Here are some simple statements which may help find an answer that answers the totality of enlightenment. They are not necessarily true or false, but helpful to ponder:

  1. If God exists (and is benevolent) then enlightenment must exist.
  2. If non-living matter naturally becomes living, sentient, and develops grand technology and sophisticated societies, then sentience, grand technology, and sophistication are not new. (We call these archetypes, and they appear to have always existed.)
  3. It may be more likely that existence is by default sentient and supreme, and we’re experiencing an unusual reality, out of sense of novelty and exploration.
  4. If we’re in an unusual reality, there must be a reasonable reason, which may be able to be deduced with the information commonly available.
  5. It’s possible God only says enough to convey information. It’s possible his voice has always been the same volume and the world has sometimes gotten much louder. It makes sense if he is not imposing (think of a voice that is simply accurate consideration, information, and wisdom).
  6. Our minds and bodies are often internally chaotic. Ideally, we would like to steady everything, so that we could accurately see exactly what is responsible for all our perceptions. In the body, there are many systems active (and different ways of determining how many systems there are).
  7. Different ideas and beliefs calibrate the mind differently. Different patterns of thought result because of the accepted correlates of the chosen belief(s).
  8. Certain beliefs create more internal argument and turmoil, and certain beliefs create less.
  9. The mind resolves when it finds truth. It searches when it has a question.
  10. If there were a set of beliefs concerning something that worked together without conflict, the mind would find they answer the relevant logical questions that were picked up during the search for answers (to eventually believe, once they were without conflict).
  11. If God was just consciousness, then we would also be just consciousness. Consciousness enjoys subjectivity and living. We, possibly, know the perspective of God.
  12. Regarding if God exists or not, there are only two possible answers.
  13. Enlightenment makes sense if you can understand that a body that enjoys itself naturally seems like something that would be natural (why would the body generate suffering?)
  14. Whether God exists or not is similar to the question of whether physics or sentience has more power in existence. (It appears only one is guaranteed.)
  15. The physical world could be constructed in numerous different ways while still being of sentience.
  16. Sentience could not work in any way except for one. Notions like love and intelligence are important.
  17. This suggests that God is sentience. In this way, we are all God.
  18. Sentience enjoys a history (it demonstrates existence). In this way, God can be seen as a specific individual, as with all other sentient beings, who can be individualized using independent histories.
  19. We are all hosted by a network of beings that reflect life and are as such, sentient, called angels. In this way, many beings are God, all participating in God’s will, but at the same time, not all beings are God, and all beings are of God. (Due to the pattern of ambiguous individualization and the chosen portrayal of will and desire, multiple statements are valid).
  20. There is likely no advantage to being God. It wouldn’t make sense if people received only partial true satisfaction.
  21. It’s more likely that people were created as friends, companions, reflections, and for a basically multi-God world.
  22. There was no “God” before people to call God that. It was just living in different ways.
  23. Existence is possibly naturally conscious (I know I said it’s sentient and supreme already).
  24. The story of the beginning of memory is the story of a miracle. It’s the story of the first angel and God’s desire to then, at the time, remember. Similarly, the story of the big bang is a similar miracle, as it had a beginning, somewhere in the midst of time.
  25. This world is composed of much more than memory. It is evident there were many angels later, which account for our diverse set of stories regarding living, like action, knowledge, and complication.
  26. The present world is likely limited in information and complexity. It is, therefore, in the present state, a finite world, with potential to expand.
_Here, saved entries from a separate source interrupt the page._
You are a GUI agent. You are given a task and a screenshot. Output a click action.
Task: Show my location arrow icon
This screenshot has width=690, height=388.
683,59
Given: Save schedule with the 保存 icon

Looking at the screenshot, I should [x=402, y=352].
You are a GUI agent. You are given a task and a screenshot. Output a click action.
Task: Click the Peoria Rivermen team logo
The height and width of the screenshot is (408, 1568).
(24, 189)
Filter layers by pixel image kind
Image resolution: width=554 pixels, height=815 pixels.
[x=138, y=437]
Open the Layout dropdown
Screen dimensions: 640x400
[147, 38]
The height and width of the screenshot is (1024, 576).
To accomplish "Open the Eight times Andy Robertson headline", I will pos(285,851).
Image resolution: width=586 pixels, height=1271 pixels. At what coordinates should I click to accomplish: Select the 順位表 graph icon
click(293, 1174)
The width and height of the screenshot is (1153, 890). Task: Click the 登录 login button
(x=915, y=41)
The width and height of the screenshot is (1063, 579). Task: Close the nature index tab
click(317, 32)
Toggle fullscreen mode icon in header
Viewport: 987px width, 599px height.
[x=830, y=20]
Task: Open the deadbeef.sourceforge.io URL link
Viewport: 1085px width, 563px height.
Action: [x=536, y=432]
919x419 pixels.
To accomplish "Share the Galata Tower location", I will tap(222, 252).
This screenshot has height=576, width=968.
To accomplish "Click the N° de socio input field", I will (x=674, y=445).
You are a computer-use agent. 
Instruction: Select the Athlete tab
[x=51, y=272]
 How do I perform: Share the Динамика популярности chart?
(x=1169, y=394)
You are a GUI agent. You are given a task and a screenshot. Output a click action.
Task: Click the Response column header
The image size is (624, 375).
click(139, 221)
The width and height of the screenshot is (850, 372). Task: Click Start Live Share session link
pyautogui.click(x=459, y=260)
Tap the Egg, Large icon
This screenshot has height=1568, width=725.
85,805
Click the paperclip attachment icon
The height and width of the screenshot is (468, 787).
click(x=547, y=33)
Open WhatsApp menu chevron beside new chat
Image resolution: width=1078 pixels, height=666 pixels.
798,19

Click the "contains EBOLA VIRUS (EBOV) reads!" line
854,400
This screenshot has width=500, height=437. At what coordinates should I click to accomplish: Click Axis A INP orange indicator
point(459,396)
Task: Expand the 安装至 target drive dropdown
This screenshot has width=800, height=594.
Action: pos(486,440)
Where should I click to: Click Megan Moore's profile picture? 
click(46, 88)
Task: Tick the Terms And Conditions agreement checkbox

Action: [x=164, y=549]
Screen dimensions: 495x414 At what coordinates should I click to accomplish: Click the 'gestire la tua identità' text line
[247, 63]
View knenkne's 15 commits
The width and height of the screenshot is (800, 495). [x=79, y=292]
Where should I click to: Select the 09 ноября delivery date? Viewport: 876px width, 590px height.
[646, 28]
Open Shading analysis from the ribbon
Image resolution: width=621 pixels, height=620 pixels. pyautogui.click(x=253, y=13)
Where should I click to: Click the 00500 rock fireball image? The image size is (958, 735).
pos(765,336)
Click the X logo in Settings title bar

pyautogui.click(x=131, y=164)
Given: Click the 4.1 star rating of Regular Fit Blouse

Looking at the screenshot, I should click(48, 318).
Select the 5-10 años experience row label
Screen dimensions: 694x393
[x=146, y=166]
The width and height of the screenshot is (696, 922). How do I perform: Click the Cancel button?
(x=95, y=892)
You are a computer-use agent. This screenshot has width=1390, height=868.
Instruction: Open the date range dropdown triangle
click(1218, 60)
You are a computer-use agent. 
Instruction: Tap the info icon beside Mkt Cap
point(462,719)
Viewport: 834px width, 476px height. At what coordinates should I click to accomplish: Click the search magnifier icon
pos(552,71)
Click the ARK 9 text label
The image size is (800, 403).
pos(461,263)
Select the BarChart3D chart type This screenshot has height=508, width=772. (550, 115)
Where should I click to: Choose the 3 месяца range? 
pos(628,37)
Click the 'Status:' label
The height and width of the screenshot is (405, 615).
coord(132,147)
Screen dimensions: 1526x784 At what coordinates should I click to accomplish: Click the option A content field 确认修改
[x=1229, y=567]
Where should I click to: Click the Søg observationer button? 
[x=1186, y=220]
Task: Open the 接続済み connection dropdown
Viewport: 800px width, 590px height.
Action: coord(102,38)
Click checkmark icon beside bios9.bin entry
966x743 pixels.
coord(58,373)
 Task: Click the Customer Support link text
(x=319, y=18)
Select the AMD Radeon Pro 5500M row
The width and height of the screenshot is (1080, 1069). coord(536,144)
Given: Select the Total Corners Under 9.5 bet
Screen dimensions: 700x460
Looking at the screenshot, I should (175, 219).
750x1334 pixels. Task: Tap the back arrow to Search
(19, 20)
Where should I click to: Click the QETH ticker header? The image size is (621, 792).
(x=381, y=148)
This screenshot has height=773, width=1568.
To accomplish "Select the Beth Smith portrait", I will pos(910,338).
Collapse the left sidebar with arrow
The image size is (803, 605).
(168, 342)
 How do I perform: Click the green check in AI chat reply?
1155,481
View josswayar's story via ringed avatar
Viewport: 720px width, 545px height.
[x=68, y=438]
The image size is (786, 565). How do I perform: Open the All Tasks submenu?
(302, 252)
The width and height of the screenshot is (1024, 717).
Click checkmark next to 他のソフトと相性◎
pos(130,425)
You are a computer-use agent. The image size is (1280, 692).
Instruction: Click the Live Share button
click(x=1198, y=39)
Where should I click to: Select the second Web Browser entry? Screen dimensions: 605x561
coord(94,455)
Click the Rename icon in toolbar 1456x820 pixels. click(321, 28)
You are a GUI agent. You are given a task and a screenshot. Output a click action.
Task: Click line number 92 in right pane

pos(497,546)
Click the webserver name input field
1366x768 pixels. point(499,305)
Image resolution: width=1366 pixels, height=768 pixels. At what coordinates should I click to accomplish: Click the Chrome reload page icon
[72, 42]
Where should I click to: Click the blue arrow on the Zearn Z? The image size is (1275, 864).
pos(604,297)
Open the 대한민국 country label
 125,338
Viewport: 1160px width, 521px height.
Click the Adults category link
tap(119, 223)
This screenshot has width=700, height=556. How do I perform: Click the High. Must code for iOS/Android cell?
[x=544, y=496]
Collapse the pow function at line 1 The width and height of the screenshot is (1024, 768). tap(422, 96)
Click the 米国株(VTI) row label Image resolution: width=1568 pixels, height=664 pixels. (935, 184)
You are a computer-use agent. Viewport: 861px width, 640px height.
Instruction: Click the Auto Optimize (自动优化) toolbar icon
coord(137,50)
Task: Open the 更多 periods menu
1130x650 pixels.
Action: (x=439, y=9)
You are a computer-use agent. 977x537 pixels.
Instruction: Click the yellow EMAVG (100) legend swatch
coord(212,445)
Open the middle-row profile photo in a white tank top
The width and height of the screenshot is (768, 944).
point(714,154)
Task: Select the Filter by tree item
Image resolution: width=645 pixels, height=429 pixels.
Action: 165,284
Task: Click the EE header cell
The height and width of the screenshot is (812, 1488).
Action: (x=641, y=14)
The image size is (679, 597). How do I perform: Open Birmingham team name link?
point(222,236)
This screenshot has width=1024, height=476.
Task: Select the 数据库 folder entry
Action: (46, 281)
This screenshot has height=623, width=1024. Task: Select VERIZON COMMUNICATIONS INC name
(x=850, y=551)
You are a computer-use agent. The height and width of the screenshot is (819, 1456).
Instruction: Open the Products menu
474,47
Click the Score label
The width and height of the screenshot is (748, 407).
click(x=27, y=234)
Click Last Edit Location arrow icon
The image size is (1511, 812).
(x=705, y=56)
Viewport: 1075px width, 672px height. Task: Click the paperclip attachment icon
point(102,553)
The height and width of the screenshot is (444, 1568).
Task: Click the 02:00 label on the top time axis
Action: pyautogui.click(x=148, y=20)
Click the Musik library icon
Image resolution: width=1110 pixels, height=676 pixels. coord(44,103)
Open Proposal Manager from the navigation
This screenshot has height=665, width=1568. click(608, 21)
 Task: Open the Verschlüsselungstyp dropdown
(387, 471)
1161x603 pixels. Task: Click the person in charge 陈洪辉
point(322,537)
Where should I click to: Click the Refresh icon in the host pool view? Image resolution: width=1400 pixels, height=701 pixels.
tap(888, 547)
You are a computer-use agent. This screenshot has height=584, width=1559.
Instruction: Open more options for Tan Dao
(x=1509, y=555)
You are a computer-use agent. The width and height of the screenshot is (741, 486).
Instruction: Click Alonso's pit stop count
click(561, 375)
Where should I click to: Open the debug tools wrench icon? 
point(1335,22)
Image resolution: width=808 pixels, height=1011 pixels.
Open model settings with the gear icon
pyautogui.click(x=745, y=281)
I think those are some good things to think about.

Lucifer

As suggested in an earlier post, Lucifer is also an important topic. CAT and Lucifer are two very fundamental topics to enlightenment.

There’s a little bit of a risk in using classical words like, “Lucifer,” in explaining something in modern language, but I think the word “Lucifer” is a pretty useful word and concept.

The simplest way to understand Lucifer is by understanding that Lucifer is the light of objective. He is an external being that influences one in a directional way. He is often known as a bright light that leads the way.

Understanding Lucifer is pretty simple. Lucifer is a desire to deter from your present state. Representing a context of need, Lucifer is technically evil. Whether or not the objective indicates a good or bad outcome, Lucifer always represents a detour from a present state. It is important to understand that while Lucifer may refer to a positive outcome, the light of Lucifer itself is a conjuration of one’s own psyche, and any thanks for Lucifer should be given to the systems responsible for creating the often brilliant light.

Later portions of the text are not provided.